Adding Parallel Extensions to F#
In many of my presentations lately, I’ve been using the Parallel Extensions for .NET as part of my heavy computations in F#. By doing so, I’m able to speed up some of my heavier computations by several fold and take full advantage of my machine. Over time, with the help of others, I’ve translated many of the functions from the ParallelEnumerable class into those that can easily be consumed by F# in a meaningful way.
From Seq to PSeq
Within the F# libraries, there is a thin wrapper over the IEnumerable<T> class called seq<’a>, and associated functions in the Seq module. The goal here is to mimic the signatures and well defined behaviors of the Seq module while wrapping the ParallelEnumerable class and its associated IParallelEnumerable<T> interface. Just as the Seq implementation which hides the IEnumerable<T> with seq<’a>, we’ll hide the underlying IParallelEnumerable<’a> with the pseq<’a> type.
We have some issues such as translating the F# functions to .NET delegate functions. We must wrap each of these into the Func constructor in order to call them properly. But other than that, it’s a pretty smooth integration between the language and the library.

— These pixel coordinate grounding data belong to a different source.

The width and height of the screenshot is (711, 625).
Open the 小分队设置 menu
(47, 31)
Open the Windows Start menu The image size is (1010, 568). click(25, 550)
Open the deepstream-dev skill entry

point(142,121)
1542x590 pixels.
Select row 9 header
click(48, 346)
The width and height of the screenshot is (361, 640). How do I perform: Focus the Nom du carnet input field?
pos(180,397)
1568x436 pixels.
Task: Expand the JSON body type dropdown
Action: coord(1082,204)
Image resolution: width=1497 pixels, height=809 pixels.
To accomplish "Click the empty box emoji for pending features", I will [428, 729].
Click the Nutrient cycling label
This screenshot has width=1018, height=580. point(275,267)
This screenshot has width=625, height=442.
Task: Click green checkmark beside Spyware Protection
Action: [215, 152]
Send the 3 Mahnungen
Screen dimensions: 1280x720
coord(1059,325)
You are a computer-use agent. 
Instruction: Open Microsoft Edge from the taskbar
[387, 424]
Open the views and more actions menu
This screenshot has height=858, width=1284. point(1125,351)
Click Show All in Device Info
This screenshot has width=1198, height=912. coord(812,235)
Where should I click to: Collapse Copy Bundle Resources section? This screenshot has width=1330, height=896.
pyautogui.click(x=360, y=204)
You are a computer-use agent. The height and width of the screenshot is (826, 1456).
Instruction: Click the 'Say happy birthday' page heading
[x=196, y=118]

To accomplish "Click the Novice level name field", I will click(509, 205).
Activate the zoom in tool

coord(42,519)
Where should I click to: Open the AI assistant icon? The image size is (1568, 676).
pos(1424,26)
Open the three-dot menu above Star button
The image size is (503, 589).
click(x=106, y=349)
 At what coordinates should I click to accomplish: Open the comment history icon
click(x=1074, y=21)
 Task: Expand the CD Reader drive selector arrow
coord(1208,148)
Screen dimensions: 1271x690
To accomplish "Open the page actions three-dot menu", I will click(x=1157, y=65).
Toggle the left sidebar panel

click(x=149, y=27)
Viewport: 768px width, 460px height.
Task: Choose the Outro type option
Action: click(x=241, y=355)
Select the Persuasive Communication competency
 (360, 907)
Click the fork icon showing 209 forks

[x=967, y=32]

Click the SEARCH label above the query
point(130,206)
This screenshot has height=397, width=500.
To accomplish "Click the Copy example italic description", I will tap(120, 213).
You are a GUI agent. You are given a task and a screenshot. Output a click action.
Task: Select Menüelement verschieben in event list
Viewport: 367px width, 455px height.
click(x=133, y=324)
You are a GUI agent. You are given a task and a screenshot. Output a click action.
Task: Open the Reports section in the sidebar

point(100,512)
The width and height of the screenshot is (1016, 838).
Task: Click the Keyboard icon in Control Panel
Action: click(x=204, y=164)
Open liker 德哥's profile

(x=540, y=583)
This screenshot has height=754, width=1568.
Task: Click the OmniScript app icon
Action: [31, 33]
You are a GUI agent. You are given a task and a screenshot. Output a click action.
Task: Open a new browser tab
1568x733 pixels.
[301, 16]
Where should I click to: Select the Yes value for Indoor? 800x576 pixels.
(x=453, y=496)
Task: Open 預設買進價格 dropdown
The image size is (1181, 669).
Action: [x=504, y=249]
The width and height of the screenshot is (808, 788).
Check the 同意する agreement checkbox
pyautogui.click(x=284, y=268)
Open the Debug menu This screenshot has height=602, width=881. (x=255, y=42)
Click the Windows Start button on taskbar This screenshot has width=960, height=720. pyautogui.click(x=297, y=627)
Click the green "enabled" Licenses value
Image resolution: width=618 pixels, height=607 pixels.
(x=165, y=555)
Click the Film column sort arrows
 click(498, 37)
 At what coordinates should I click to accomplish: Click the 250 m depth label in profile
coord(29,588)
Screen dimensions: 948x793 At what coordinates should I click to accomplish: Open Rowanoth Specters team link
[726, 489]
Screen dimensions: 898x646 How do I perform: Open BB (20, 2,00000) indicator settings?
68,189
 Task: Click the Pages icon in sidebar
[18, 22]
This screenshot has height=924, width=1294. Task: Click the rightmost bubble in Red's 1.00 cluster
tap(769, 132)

So, without further ado, here is the code:
/// Type wrapper over the IParallelEnumerable
type pseq<'a> = System.Linq.IParallelEnumerable<'a>
module PSeq =
open System
open System.Linq
/// Append two parallel collections together
let append (ie1: pseq<'a>) (ie2: pseq<'a>) : pseq<'a> =
ParallelEnumerable.Concat(ie1, ie2)
/// This is the method to opt into Parallel LINQ.
let adapt : seq<'a> -> pseq<'a> =
ParallelQuery.AsParallel
/// This is the method to opt into Parallel LINQ with deg of parallelism
let adaptn (n:int) (seq:seq<'a>) : pseq<'a> =
if n < 1 then adapt seq
else ParallelQuery.AsParallel( seq, n )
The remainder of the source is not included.